- **WHAT IS NEEDED**: Print out each entry without alteration, and keep the pictures out.
*** INFORMATION PROVIDED Section Begins ***
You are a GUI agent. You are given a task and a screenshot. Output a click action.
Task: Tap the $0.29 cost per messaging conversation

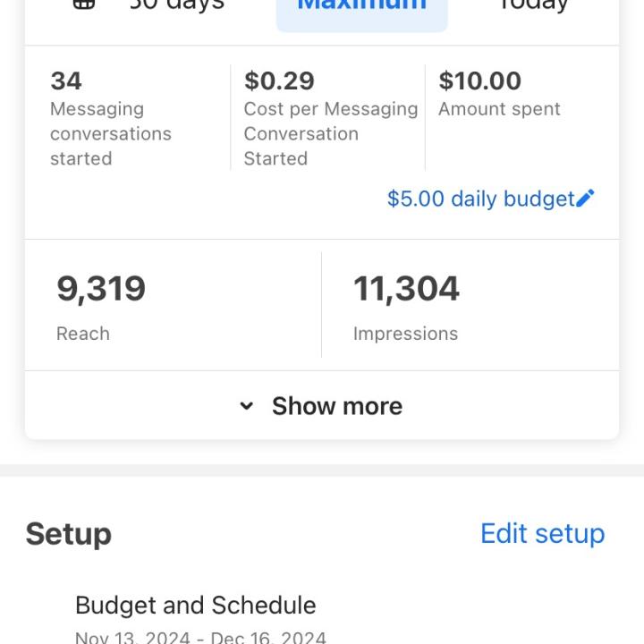pos(331,118)
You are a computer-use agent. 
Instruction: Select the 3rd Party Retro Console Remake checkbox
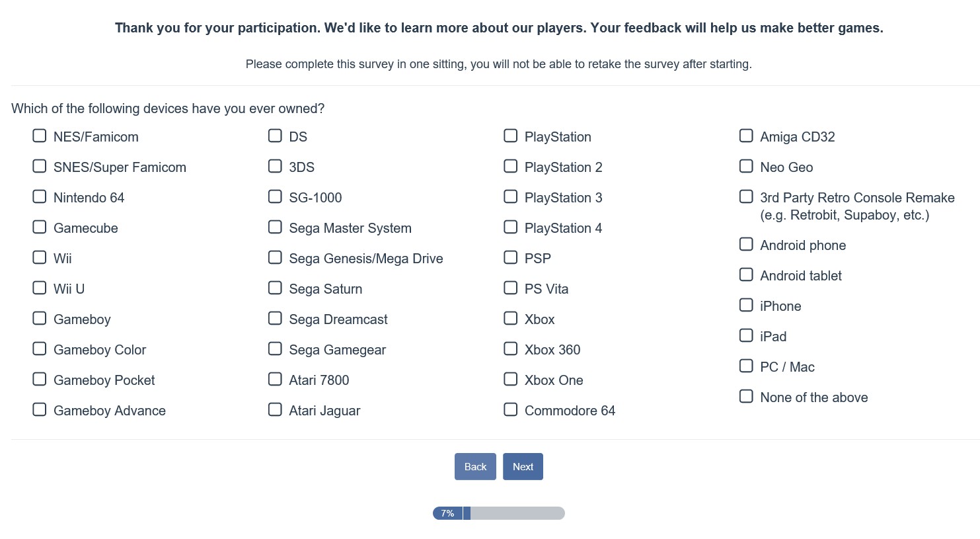tap(746, 197)
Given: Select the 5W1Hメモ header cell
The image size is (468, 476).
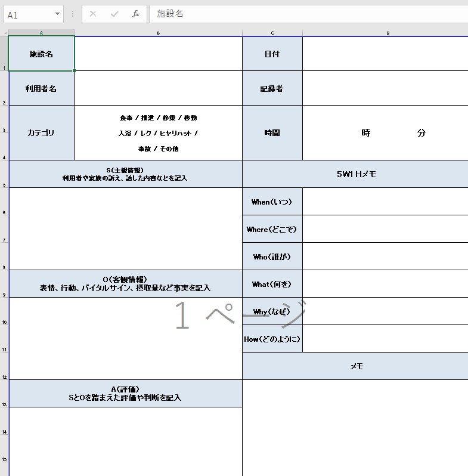Looking at the screenshot, I should tap(356, 174).
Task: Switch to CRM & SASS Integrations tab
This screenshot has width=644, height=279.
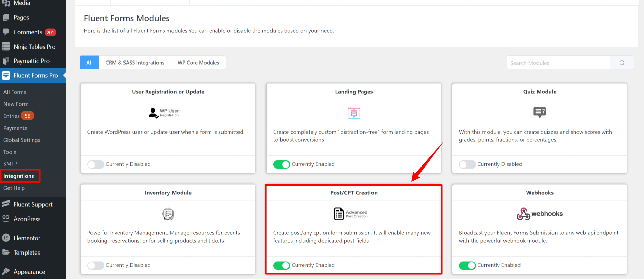Action: [x=135, y=63]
*** INFORMATION PROVIDED Section Ends ***
- **SOLUTION TO THE EXERCISE**:
You are a GUI agent. You are given a task and a screenshot. Output a click action.
Task: Tap the $0.29 cost per messaging conversation

pos(331,118)
You are a computer-use agent. 
Instruction: Select the 3rd Party Retro Console Remake checkbox
tap(746, 197)
Given: Select the 5W1Hメモ header cell
The image size is (468, 476).
Looking at the screenshot, I should tap(356, 174).
Task: Switch to CRM & SASS Integrations tab
This screenshot has width=644, height=279.
Action: [x=135, y=63]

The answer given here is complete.